How can i retrieve the Contact us link from any webpage in world wide web from it\'s \"footer\" part of the page in JAVA.
E.g. find footer element, or an element with id
But I cannot be 100% sure on that the fetched link...
You will NEVER be sure.
For a given random HTML page, you want to find the "Contact Us" link. This kind of work is trivial for a human. It represents a big challenge for a computer.
I can see some options in your case:
Option 1: Crowd sourcing
Check if the platform offer an API.
+ work done by human
+ dynamically adapt to unknown pattern
- cost money
- We suck at repetitive tasks
Option 2: IA (patten searching)
Have a look at Weka for instance or Java-ML.
+ Automated task
+ Can perform a repetitive task long time
- May take time to built a robust solution
- Risk of false positive or complete miss
Option 3: Use Jsoup
This option is a never ending task. You'll have to always feed Jsoup with new patterns.

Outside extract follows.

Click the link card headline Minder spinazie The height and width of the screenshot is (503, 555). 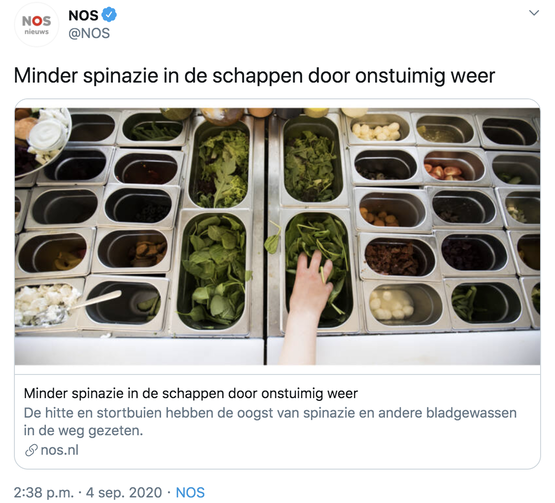pyautogui.click(x=191, y=393)
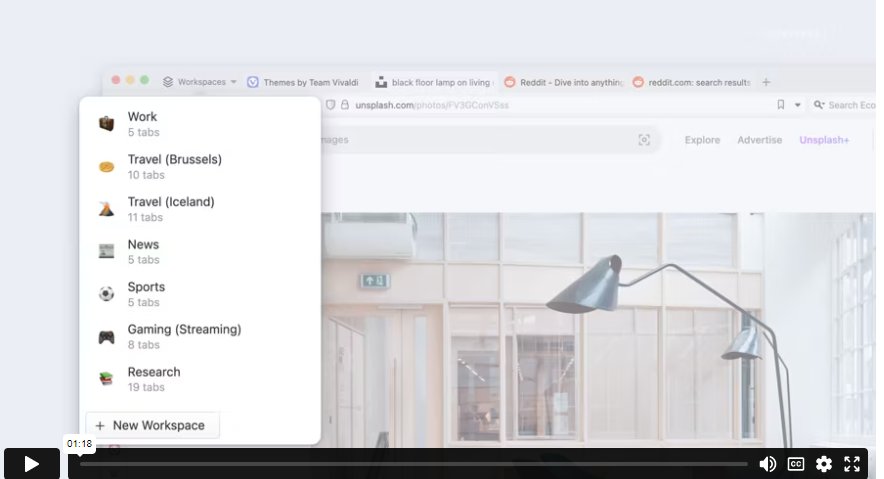Click the Sports soccer ball icon

point(106,294)
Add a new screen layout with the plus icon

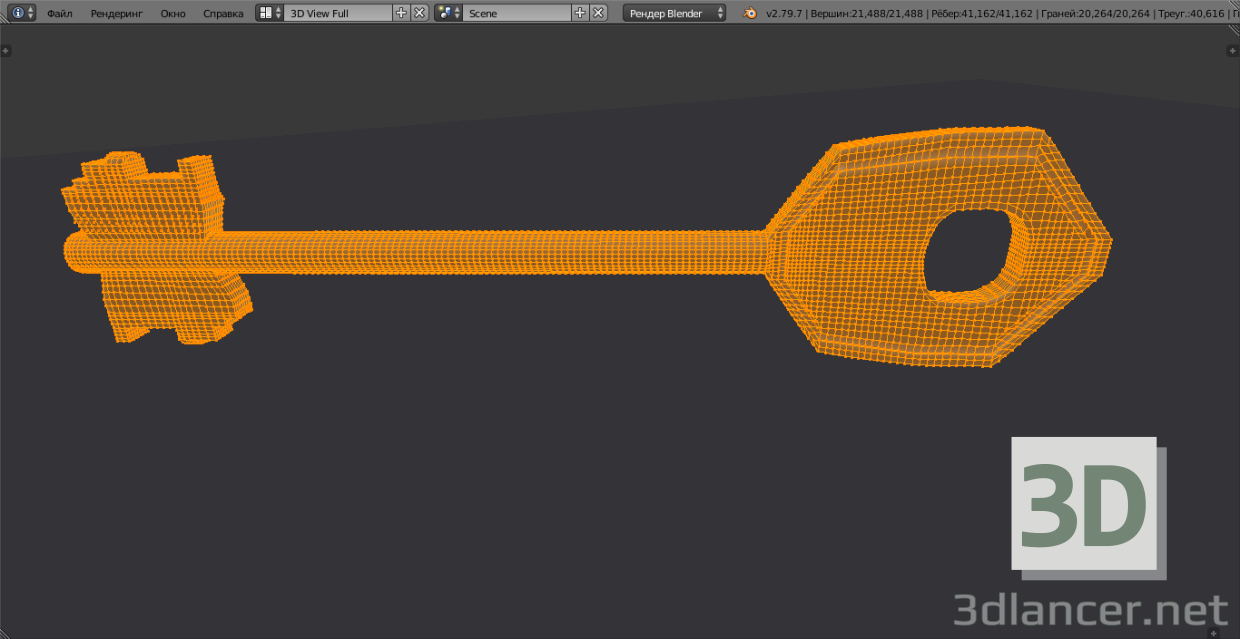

I suggest you having a monitoring system telling you when website escapes any known pattern.
+ Automated task
+ Can perform a repetitive task long time
- Take time for studying, discovering, adding new patterns
- Risk of false positive or complete miss
Option 4: A mix of the three above options
You can have the three options working on the websites you target.
+ Reduce chances of false positive or complete misses
+ More confident final result
- Take time for studying, discovering, adding new patterns
- Cost money